Rewrite the listing lines starting at the line that contains "Task: Toggle visibility of the 背景 layer" and ending at the line that contains "coord(145,799)", replacing each "Toggle" with "Switch" and leaving everything else the same.

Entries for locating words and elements

================================

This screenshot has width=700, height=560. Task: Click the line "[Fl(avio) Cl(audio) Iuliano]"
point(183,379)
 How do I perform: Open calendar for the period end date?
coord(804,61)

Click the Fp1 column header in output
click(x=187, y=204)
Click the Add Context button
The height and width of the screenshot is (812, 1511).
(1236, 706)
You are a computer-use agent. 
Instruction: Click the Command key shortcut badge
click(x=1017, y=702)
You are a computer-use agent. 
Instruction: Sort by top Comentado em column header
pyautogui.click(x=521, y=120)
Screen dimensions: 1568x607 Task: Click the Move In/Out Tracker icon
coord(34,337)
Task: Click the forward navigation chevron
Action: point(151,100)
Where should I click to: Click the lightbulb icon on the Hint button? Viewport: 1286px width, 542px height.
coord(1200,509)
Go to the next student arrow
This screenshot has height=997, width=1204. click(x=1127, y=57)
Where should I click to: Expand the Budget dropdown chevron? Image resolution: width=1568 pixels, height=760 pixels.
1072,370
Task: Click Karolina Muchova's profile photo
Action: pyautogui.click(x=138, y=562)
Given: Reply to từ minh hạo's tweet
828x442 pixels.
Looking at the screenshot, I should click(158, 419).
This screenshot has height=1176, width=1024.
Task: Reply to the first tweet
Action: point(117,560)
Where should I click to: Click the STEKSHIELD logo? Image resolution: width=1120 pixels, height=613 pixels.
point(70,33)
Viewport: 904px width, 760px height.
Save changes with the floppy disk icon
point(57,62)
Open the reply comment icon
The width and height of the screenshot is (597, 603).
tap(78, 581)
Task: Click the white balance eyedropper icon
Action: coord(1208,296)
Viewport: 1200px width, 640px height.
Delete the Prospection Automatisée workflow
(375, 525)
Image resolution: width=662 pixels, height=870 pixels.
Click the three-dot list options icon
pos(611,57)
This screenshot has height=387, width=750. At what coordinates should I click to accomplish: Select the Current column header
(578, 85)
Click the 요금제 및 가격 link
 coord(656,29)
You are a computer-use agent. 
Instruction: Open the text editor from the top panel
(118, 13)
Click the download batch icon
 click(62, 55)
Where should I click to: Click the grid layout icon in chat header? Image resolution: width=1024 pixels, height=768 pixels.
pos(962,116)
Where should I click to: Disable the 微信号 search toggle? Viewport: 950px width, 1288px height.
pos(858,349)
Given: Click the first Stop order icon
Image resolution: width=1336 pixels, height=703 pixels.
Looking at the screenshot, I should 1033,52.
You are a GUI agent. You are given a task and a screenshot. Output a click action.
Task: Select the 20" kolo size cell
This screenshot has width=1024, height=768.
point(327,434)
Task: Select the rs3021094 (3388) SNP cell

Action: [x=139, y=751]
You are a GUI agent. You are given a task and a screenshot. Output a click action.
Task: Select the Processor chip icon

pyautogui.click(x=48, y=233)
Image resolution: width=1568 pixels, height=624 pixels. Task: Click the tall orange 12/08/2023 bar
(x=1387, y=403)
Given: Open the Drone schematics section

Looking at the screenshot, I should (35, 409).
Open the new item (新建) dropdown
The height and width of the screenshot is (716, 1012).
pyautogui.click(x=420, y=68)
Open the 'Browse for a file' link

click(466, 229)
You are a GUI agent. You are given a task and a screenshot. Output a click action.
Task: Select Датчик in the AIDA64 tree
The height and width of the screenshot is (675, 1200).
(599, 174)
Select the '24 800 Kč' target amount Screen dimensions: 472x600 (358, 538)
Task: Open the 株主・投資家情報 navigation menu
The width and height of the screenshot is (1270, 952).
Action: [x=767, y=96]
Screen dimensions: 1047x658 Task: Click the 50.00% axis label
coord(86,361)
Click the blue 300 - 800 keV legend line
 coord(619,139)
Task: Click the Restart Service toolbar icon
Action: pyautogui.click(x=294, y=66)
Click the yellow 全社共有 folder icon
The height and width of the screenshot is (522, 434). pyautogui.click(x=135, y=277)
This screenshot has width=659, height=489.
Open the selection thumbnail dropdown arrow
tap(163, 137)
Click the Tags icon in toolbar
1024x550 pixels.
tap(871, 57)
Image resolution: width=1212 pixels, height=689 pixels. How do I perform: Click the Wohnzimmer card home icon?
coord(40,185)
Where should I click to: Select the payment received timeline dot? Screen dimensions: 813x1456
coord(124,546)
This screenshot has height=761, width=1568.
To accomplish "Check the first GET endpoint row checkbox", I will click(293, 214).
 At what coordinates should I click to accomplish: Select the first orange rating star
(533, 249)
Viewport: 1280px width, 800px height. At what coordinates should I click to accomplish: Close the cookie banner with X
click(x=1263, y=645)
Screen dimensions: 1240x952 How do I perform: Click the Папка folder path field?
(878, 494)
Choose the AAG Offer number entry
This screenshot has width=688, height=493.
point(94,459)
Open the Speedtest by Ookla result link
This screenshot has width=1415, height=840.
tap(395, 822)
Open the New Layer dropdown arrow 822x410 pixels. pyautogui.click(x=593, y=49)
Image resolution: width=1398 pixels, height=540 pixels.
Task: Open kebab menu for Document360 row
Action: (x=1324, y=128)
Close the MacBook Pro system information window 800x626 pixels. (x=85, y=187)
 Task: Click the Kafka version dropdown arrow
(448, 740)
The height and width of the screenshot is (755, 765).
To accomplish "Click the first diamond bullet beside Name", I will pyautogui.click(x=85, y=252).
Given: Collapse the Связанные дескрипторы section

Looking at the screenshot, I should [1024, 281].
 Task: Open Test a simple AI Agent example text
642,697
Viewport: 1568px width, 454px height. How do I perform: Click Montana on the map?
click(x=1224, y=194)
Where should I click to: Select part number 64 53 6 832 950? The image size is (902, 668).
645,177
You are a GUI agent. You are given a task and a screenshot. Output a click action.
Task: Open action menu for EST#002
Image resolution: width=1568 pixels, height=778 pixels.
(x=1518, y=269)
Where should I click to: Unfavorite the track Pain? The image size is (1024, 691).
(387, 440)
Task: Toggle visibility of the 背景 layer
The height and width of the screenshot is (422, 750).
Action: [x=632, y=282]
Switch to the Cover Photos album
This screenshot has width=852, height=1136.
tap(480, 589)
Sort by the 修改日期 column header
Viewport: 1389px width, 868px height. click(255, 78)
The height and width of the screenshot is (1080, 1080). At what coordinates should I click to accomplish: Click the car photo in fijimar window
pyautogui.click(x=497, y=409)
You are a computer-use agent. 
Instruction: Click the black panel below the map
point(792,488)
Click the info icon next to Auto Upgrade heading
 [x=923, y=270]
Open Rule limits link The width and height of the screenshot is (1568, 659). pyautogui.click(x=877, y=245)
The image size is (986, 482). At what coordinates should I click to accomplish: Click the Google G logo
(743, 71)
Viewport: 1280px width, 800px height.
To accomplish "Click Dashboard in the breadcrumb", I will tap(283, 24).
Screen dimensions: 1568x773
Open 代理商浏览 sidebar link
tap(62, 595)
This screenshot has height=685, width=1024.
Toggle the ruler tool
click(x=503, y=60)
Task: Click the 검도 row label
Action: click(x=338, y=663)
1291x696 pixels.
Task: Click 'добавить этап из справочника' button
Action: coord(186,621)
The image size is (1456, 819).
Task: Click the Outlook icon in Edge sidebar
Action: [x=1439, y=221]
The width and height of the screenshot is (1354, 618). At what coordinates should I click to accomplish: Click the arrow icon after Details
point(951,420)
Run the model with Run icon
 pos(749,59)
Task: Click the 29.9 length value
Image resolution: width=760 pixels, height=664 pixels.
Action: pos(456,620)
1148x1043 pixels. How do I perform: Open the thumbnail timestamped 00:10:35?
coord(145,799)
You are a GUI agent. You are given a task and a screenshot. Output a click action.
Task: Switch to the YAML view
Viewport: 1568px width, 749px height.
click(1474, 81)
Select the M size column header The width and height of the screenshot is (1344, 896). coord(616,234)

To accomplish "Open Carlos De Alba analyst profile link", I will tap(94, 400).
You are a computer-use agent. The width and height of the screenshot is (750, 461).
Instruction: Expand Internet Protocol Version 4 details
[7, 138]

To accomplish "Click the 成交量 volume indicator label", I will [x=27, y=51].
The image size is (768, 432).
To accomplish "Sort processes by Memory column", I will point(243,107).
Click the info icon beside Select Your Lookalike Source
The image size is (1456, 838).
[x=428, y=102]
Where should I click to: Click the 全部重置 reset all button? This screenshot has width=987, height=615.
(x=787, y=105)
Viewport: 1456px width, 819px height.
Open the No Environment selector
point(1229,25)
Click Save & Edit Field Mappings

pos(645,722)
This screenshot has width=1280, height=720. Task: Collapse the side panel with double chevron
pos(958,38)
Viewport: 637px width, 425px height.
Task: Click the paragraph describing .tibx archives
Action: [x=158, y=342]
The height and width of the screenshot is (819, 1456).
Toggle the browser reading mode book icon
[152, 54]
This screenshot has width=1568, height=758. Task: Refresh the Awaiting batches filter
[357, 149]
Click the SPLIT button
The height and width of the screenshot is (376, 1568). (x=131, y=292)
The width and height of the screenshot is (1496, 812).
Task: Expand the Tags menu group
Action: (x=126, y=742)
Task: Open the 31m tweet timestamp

================================

*FULL ANSWER:*
Task: Switch visibility of the 背景 layer
The height and width of the screenshot is (422, 750).
Action: [x=632, y=282]
Switch to the Cover Photos album
This screenshot has width=852, height=1136.
tap(480, 589)
Sort by the 修改日期 column header
Viewport: 1389px width, 868px height. click(255, 78)
The height and width of the screenshot is (1080, 1080). At what coordinates should I click to accomplish: Click the car photo in fijimar window
pyautogui.click(x=497, y=409)
You are a computer-use agent. 
Instruction: Click the black panel below the map
point(792,488)
Click the info icon next to Auto Upgrade heading
 [x=923, y=270]
Open Rule limits link The width and height of the screenshot is (1568, 659). pyautogui.click(x=877, y=245)
The image size is (986, 482). At what coordinates should I click to accomplish: Click the Google G logo
(743, 71)
Viewport: 1280px width, 800px height.
To accomplish "Click Dashboard in the breadcrumb", I will tap(283, 24).
Screen dimensions: 1568x773
Open 代理商浏览 sidebar link
tap(62, 595)
This screenshot has height=685, width=1024.
Switch the ruler tool
click(x=503, y=60)
Task: Click the 검도 row label
Action: click(x=338, y=663)
1291x696 pixels.
Task: Click 'добавить этап из справочника' button
Action: coord(186,621)
The image size is (1456, 819).
Task: Click the Outlook icon in Edge sidebar
Action: [x=1439, y=221]
The width and height of the screenshot is (1354, 618). At what coordinates should I click to accomplish: Click the arrow icon after Details
point(951,420)
Run the model with Run icon
 pos(749,59)
Task: Click the 29.9 length value
Image resolution: width=760 pixels, height=664 pixels.
Action: pos(456,620)
1148x1043 pixels. How do I perform: Open the thumbnail timestamped 00:10:35?
coord(145,799)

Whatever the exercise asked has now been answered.